Toy Story es una de las mejores sagas del cine animado. O dejemos de lado la subcategoría: es una de las mejores trilogías del cine, y punto. Si la primera era el indicio más que claro y firme del advenimiento de la animación computarizada, la segunda iba al infinito y más allá. Combinaba todo el humor, el amor por la aventura y los personajes entrañables que sólo Pixar nos sabe ofrecer. En menos de 20 años, la productora no solo ofreció 2 buenas películas, sino 11. Algunas son obras maestras, y ahí empezarán a discutir todos. Que es Toy Story, que es WALL-E, Up, Los increíbles. Está bueno: se discute sólo para saber cuál es la mejor, siendo todas de una calidad sorprendente.
Sergei Eisenstein, el director del El acorazado Potemkin (una de las más importantes películas de la historia) dijo después de ver Blancanieves y los siete enanitos, que era le mejor película que había visto en su vida. Y es que el cine de animación, cuando está bien hecho, no tiene barreras, salvo la imaginación de sus creadores. Podemos estar en el interior de una ballena, en el hombro de un robot gigante, llegar al mundo de la Navidad, e incluso tener una batalla en el cielo con perros pilotos. Todo es posible. El reto está, claro, en lograr que el espectador se pueda encariñar con ellos.
Es fácil encariñarse con, digamos, un animal que habla. ¿Pero con un juguete? No recuerdo una película live action donde haya sentido la mínima empatía hacia un muñeco. Con Toy Story es diferente. Nos creemos que Buzz, Woody, Ham, y todos los demás tienen vida. Y qué mejor que el final de esa película para comprobar que sí, realmente están vivos.
El comienzo de Toy Story 3 es explosivo. Una persecución impresionante. Woody, Jessie, y Buzz persiguen en el Lejano Oeste (¿estará Ethan Edwards por ahí?) a los malvados de turno. Después, el truco se devela: toda la aventura, era la imaginación de Andy, mucho más que un dueño. Un amigo, para los mismos juguetes. No hay cinismo en esto: al contrario, un profundo e inquebratable amor por la imaginación y el espíritu del niño. No es casualidad que todos los personajes más memorables guarden un niño interior.
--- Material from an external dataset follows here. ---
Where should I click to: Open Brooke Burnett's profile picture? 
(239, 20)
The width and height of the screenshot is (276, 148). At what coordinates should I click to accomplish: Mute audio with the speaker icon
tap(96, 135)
Esas aventuras, en un montaje con filmaciones caseras, van desapareciendo. Andy, claro, crece. Lo insoslayable, terrible, y trágico de la serie, es que los juguetes no parecen expirar por causas naturales. Y los chicos que acompañan, se olvidan de ellos. Así, muchos de los viejos y queridos personajes ahora ya no están. Vaya uno a saber qué pasó. Sólo quedan los principales. Guardados en un baúl con cosas inútiles. Un último intento de llamar la atención de Andy los prepara para la cruda realidad: el muchacho ya creció. No los necesita. Irá a la Universidad, y ellos probablemente pasarán el resto de sus días (¿¡cuántos?!) en el ático. Pero bueno, siempre existen otras posibilidades, y estás tienen que ver con ser donados.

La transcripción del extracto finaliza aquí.